[Data to use]

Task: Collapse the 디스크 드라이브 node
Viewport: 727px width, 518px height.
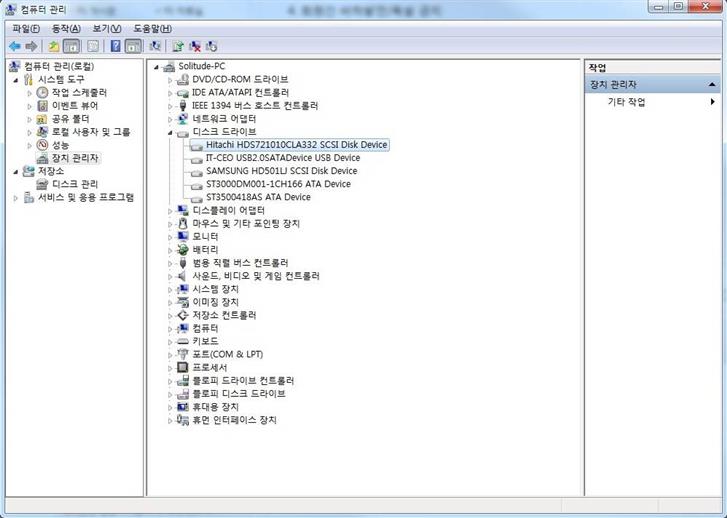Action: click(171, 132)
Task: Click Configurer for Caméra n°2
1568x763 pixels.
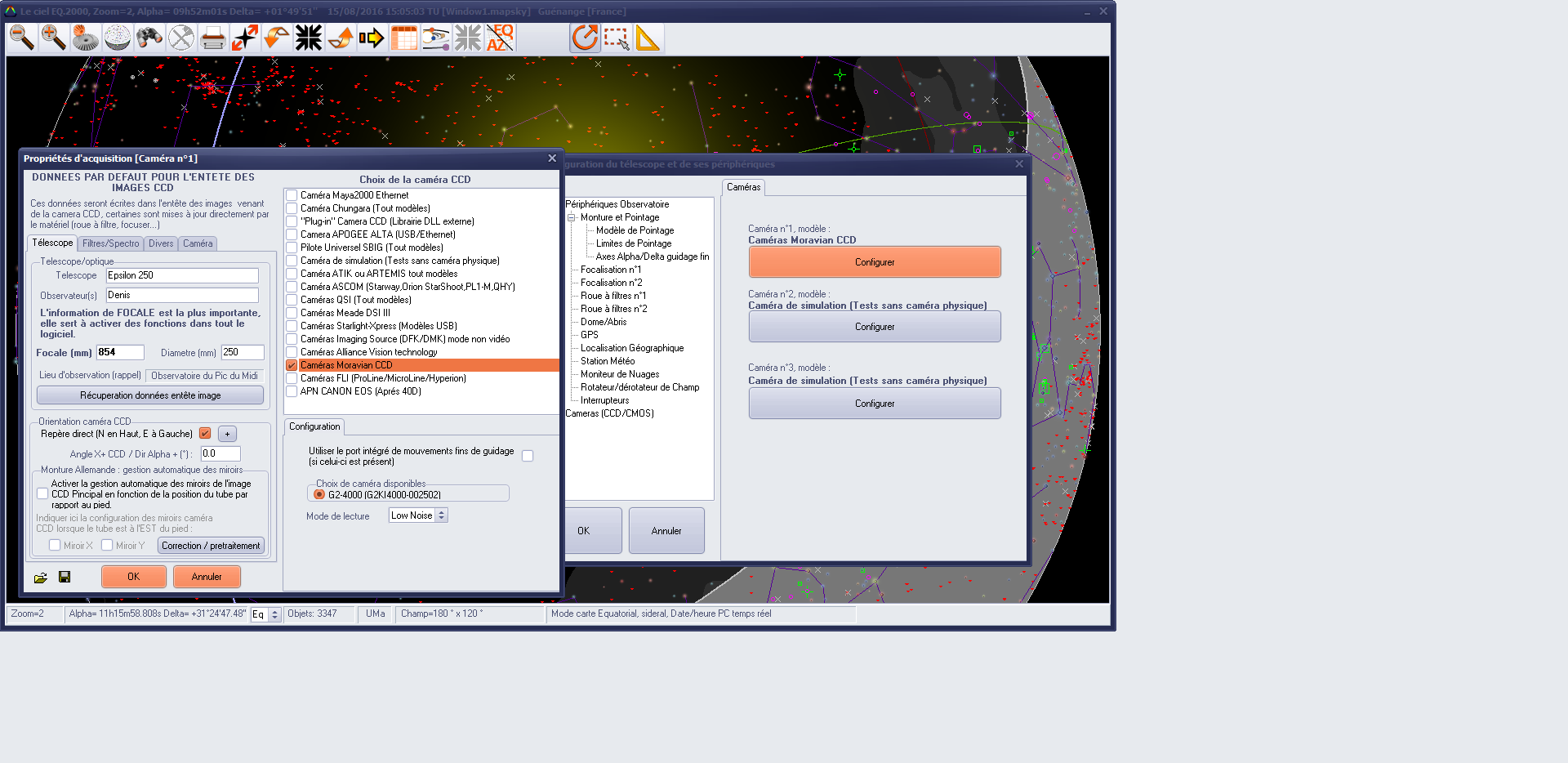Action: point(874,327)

[/Data to use]
[Data to use]

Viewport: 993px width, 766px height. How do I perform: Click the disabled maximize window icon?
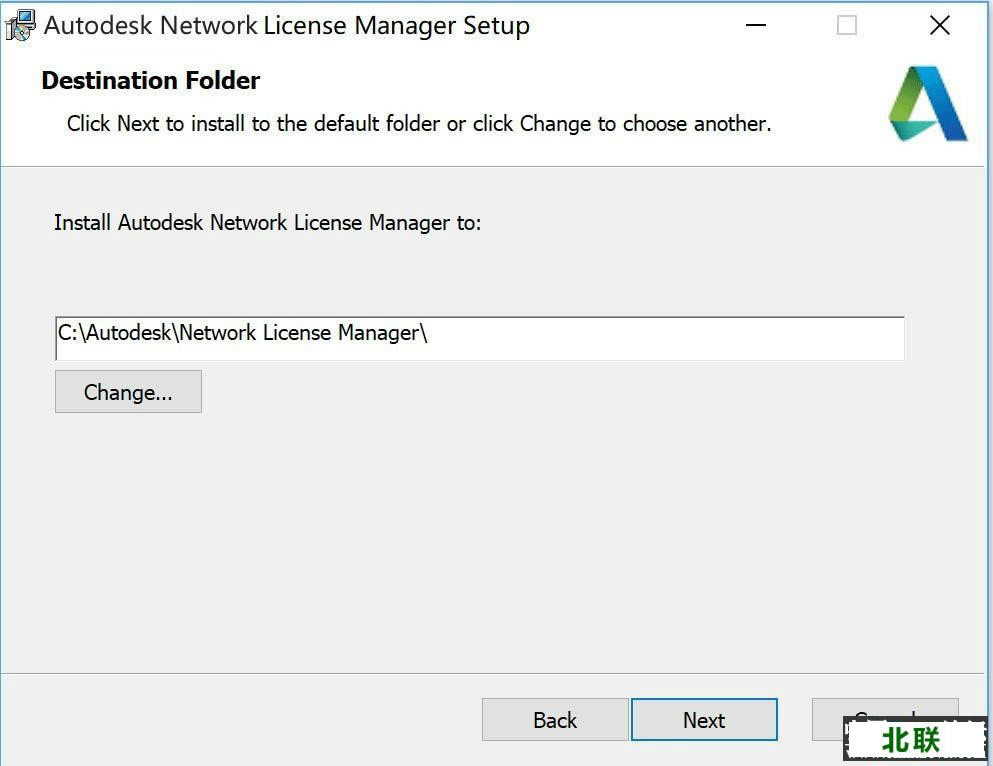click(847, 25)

[/Data to use]
[Data to use]

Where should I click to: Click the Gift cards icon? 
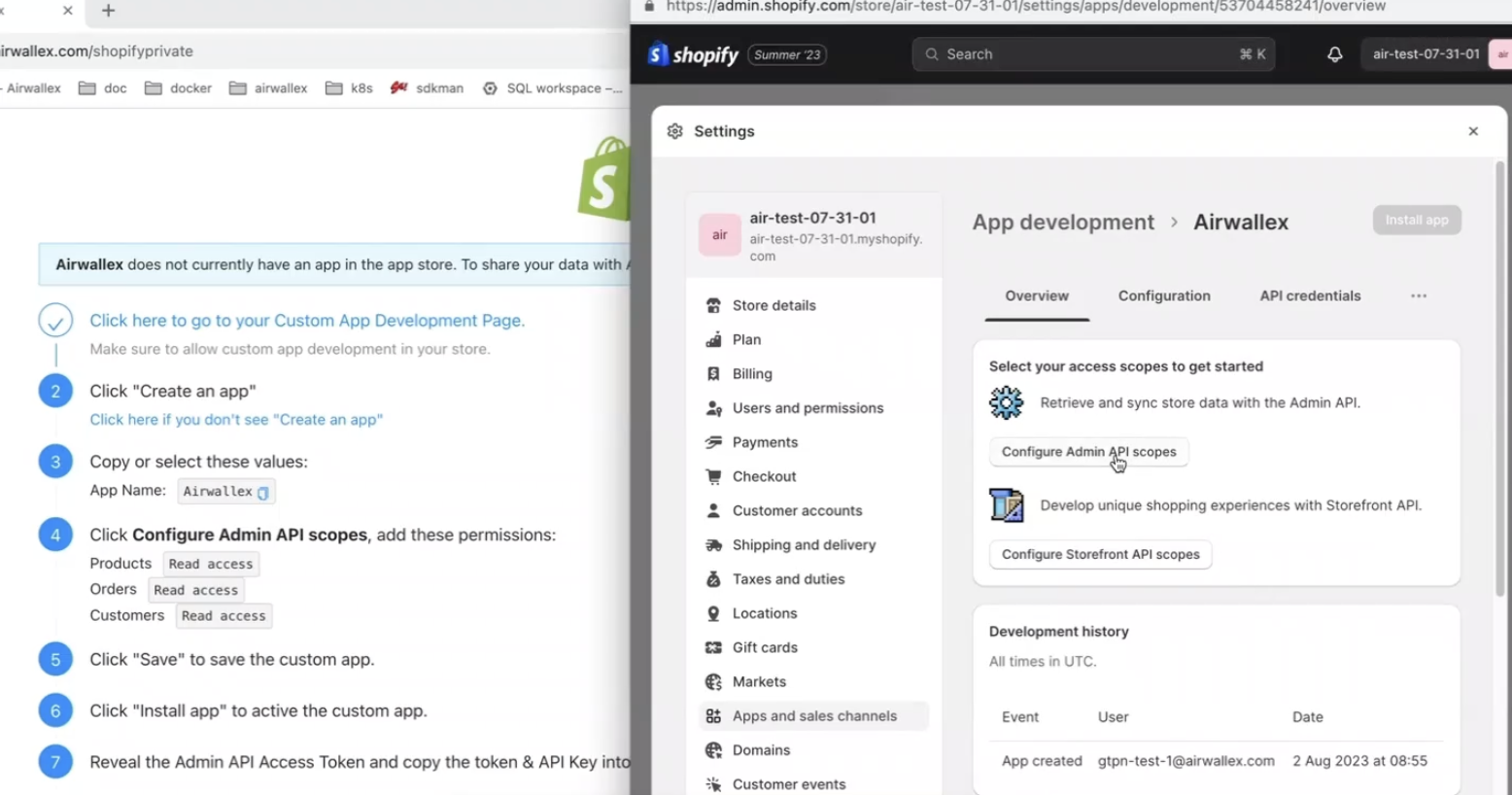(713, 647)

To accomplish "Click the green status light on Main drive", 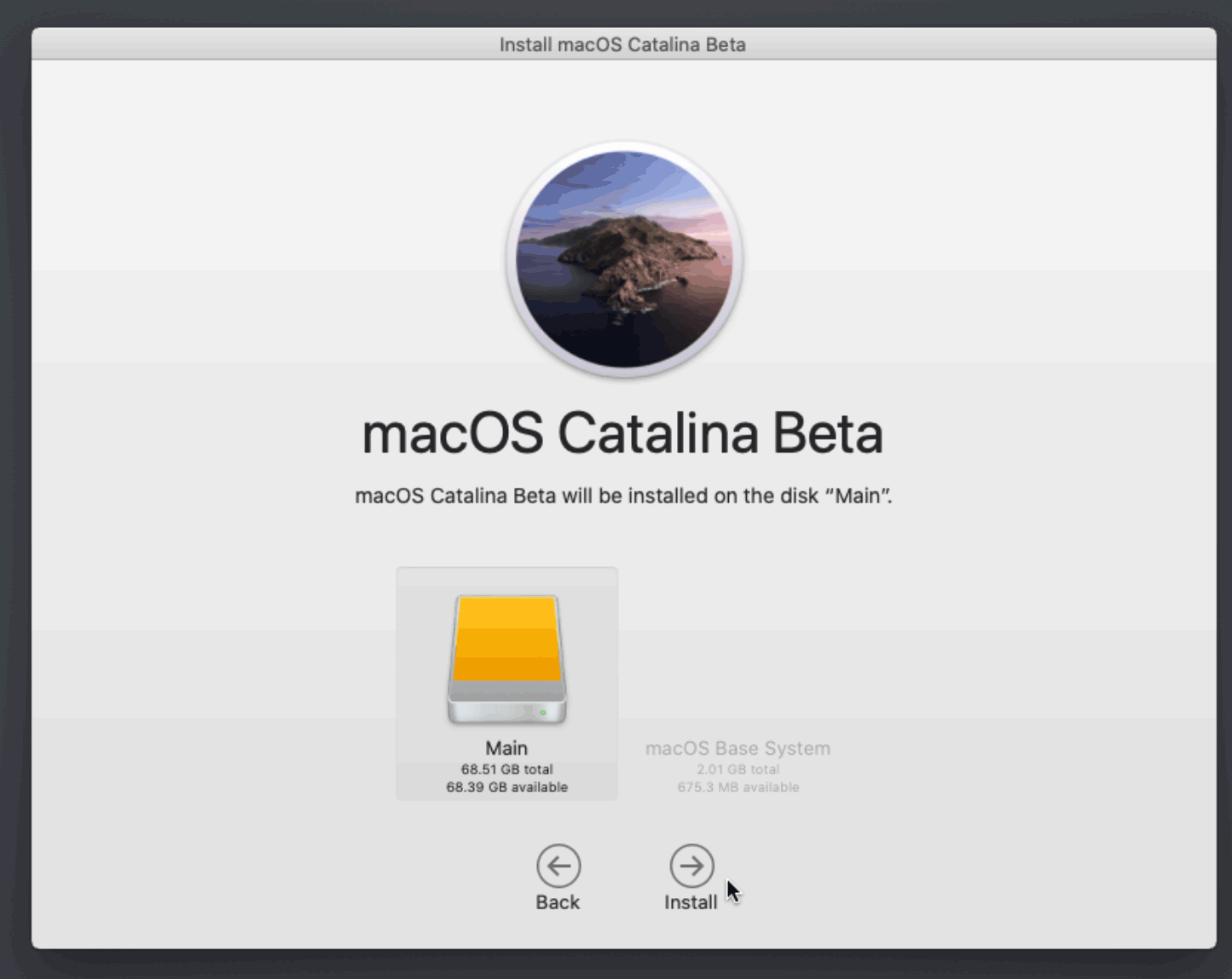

[/Data to use]

◆ **Required work**: If a line in the records contains the word "Task", copy it out.

◆ **Answer area**:
Task: Collapse the 디스크 드라이브 node
Task: Click Configurer for Caméra n°2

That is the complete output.